Université d’été du PCF de 2013

*Sébastien Elka est membre du Comité de Rédaction de Progressistes.


Il y a bien longtemps que les sciences de la nature n’avaient trouvé pareille résonance dans un cénacle communiste ! Face aux montagnes majestueuses des Karellis, cinq ateliers offraient aux communistes d’osciller entre poèmes de l’astrophysique et vertiges du nano-monde. Sans jamais perdre de vue – on ne se refait pas ! – les enjeux politiques. Car comme l’a rappelé l’écologue Luc Foulquier parlant de la revue Progressistes1, les enjeux scientifiques et techniques sont au cœur des questions qui traversent nos sociétés et, en particulier, la gauche.
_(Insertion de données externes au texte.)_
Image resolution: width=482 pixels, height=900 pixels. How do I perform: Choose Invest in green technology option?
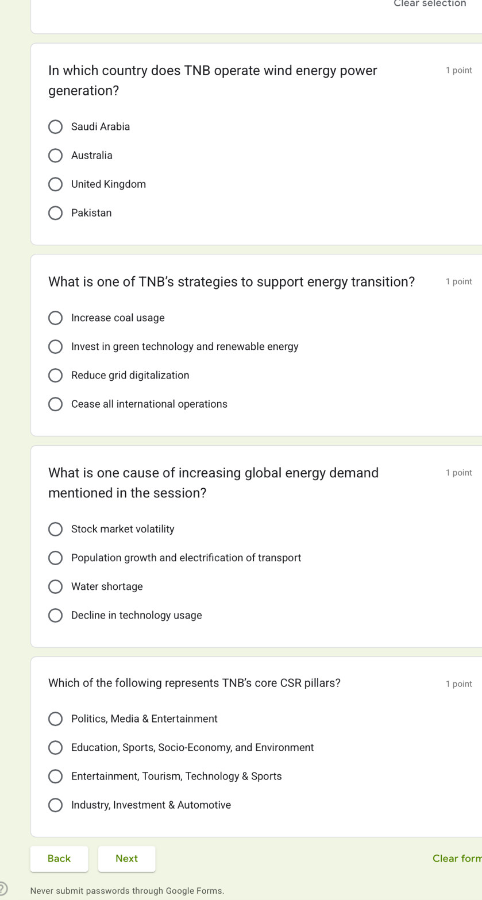55,347
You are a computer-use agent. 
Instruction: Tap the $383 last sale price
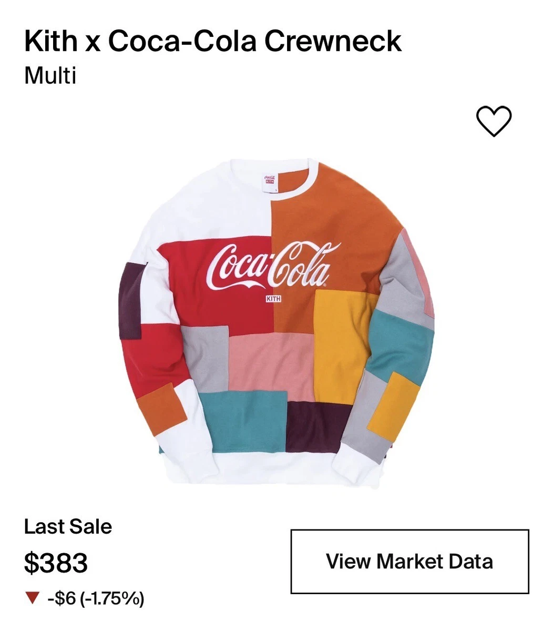pyautogui.click(x=56, y=563)
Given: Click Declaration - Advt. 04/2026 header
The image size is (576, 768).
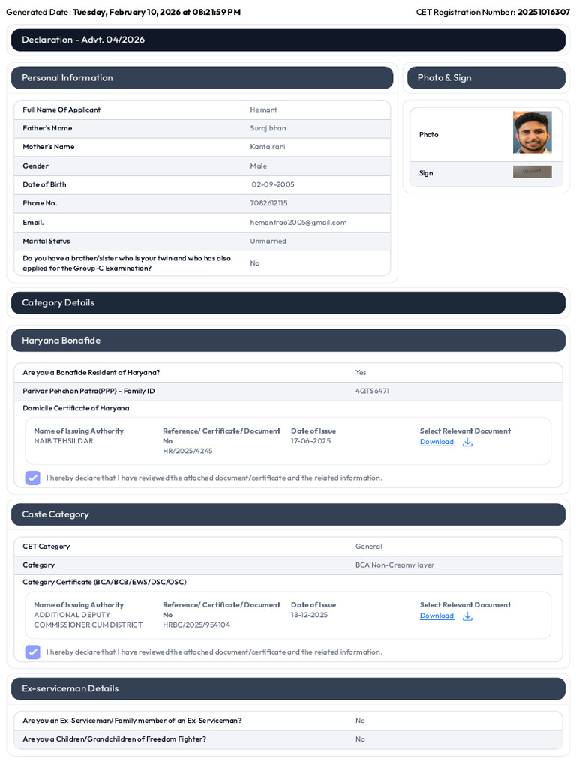Looking at the screenshot, I should pyautogui.click(x=288, y=41).
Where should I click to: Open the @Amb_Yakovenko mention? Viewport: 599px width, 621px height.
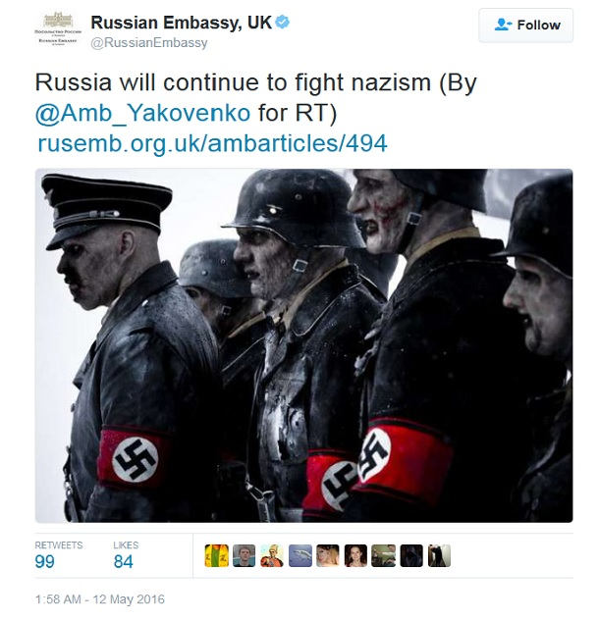click(x=142, y=113)
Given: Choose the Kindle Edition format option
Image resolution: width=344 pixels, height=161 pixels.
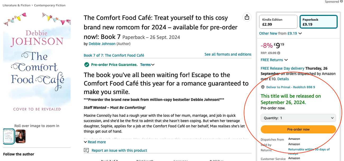Looking at the screenshot, I should tap(278, 22).
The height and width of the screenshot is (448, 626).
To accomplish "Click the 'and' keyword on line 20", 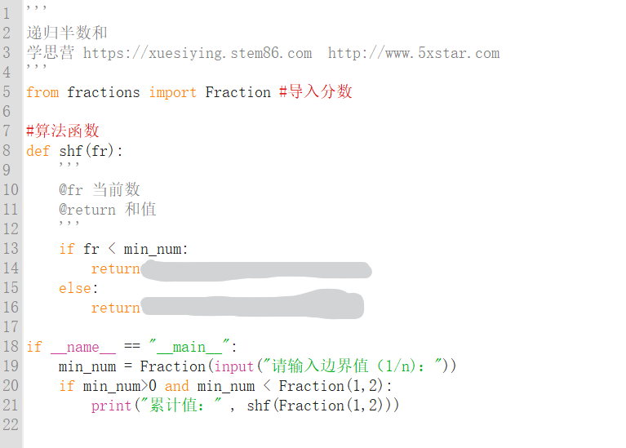I will [176, 386].
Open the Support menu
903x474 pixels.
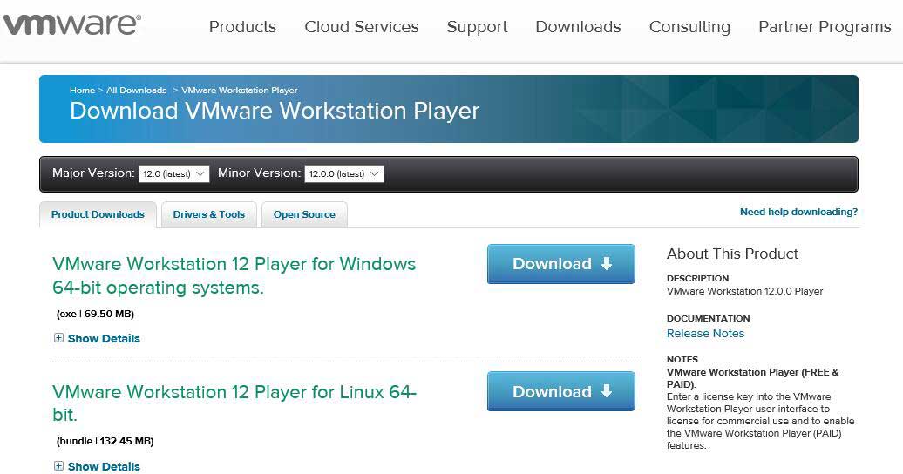[477, 27]
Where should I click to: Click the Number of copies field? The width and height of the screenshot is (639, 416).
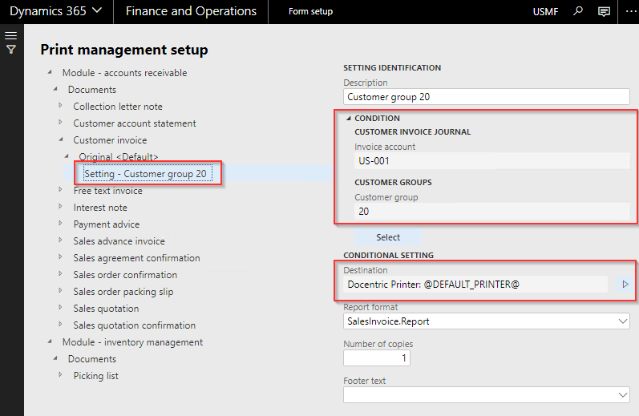click(377, 358)
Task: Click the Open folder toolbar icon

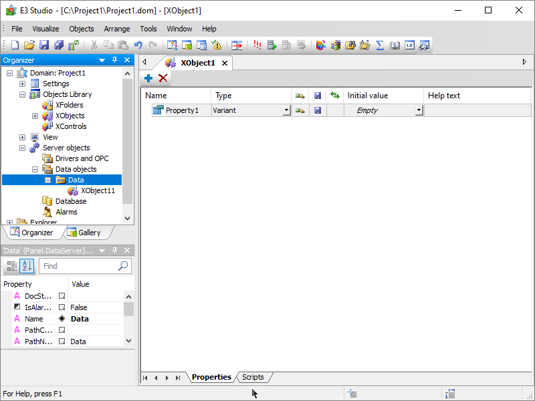Action: (x=29, y=45)
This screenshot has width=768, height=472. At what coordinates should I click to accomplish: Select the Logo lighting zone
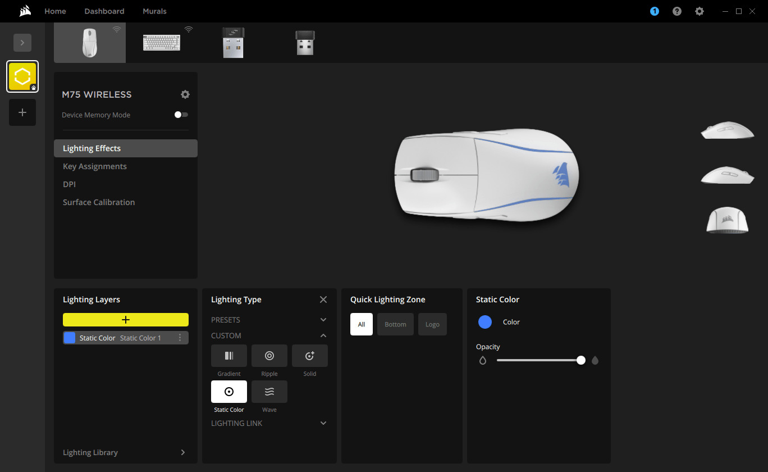[x=432, y=324]
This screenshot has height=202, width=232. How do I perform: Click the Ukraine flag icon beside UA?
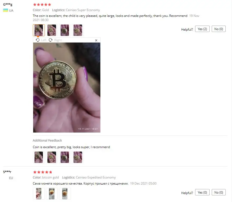6,10
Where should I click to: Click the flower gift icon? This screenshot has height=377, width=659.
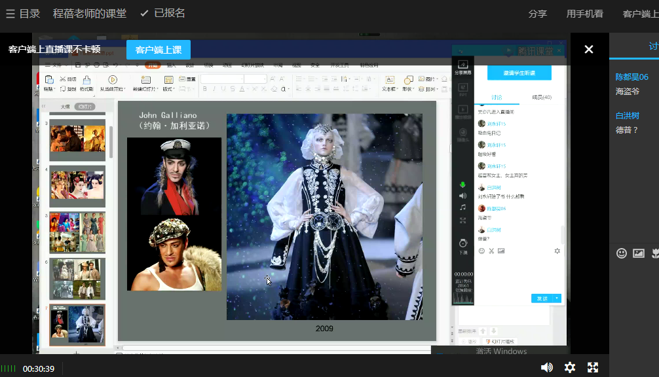tap(654, 253)
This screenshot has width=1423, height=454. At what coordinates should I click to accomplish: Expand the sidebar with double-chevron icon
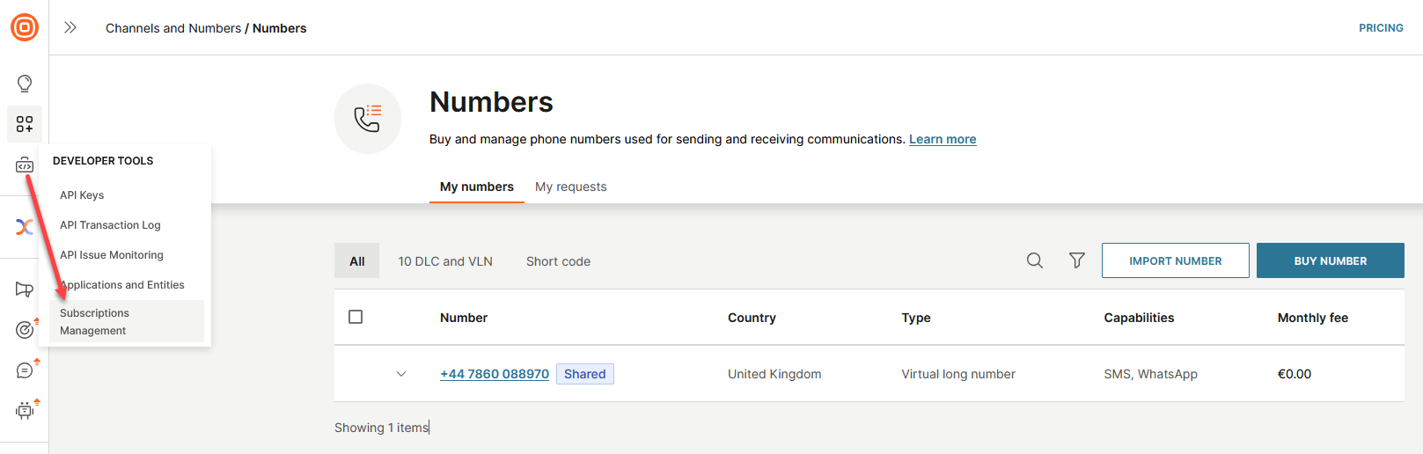70,27
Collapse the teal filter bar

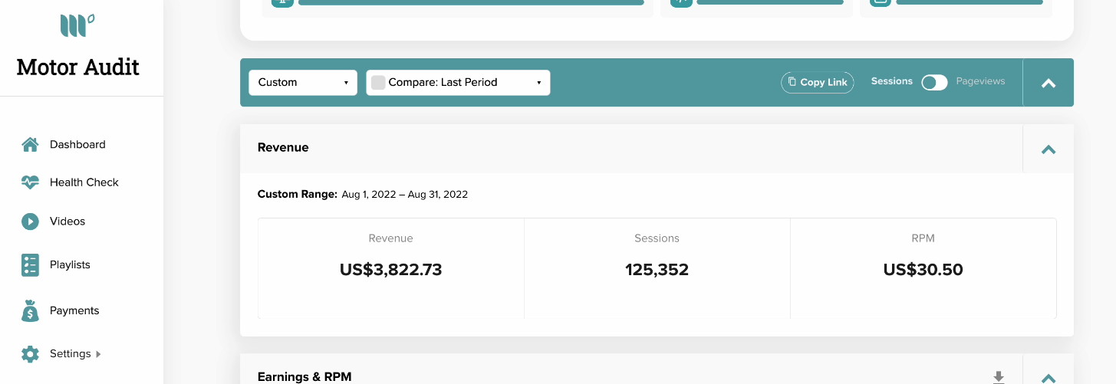pos(1049,83)
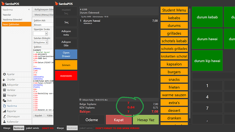Expand the Satırları Birleştir dropdown
This screenshot has height=132, width=235.
[47, 42]
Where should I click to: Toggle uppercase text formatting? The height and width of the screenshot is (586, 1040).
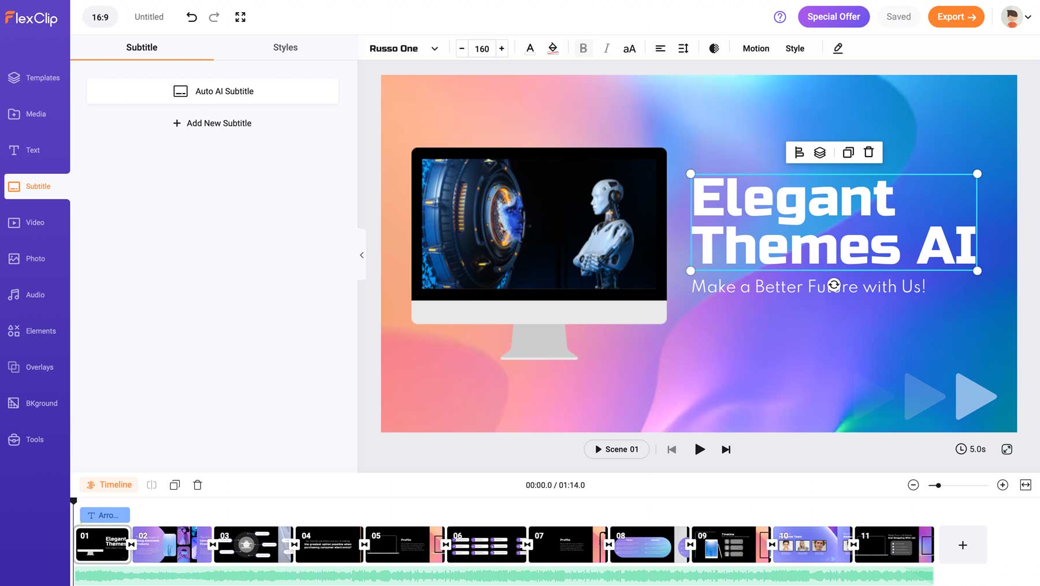click(629, 48)
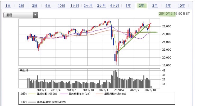Screen dimensions: 197x106
Task: Show the 1ヶ月 chart range
Action: point(75,6)
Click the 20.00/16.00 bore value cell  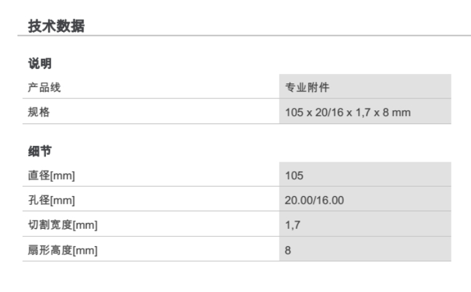pos(315,201)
Si le progrès technique ne semble plus mécaniquement porteur de progrès humain, que faire ? Faut-il considérer qu’avec la finance au pouvoir la technique est devenue tellement toxique que la seule réponse sensée est de lui tourner le dos, de viser la décroissance et le retour individuel et individualiste à la terre, la « sobriété heureuse » ? Ou doit-on chercher une organisation de société qui remette les sciences et techniques au service du progrès social ? Ou autrement dit, peut-on encore être progressiste ? Pour les scientifiques présents, la réponse est claire : oui ! Ainsi pour Gilles Cohen-Tannoudji, physicien au CEA, la découverte récente du boson de Higgs est certes une découverte scientifique de premier plan, mais c’est aussi la démonstration qu’un modèle diamétralement opposé aux canons du capitalisme comme celui du CERN (cf. encart) peut exister, réaliser de grandes choses et ouvrir les portes d’un nouveau monde ! CERN qui a également donné au monde les navigateurs Internet ou le système informatique libre Linux. Et la veille, c’était Catherine Cézarsky2, académicienne chaleureuse et accessible, qui avait souligné ce que le savoir humain sur l’histoire de l’univers doit au partage, à la mise en commun. Au désir désintéressé de découvrir, de comprendre, d’allumer toujours plus d’étoiles lointaines. Sur la terrasse, entre 2 verres, l’équipe de la revue Progressistes braque une lunette sur le disque solaire. Sur le disque d’or ourlé d’écoulements rougeoyants, quelques taches sombres. Il reste toujours un peu d’ombre, et c’est heureux. Car il ne faut jamais l’oublier : dans la lumière totale comme dans les ténèbres, nous sommes aveugles.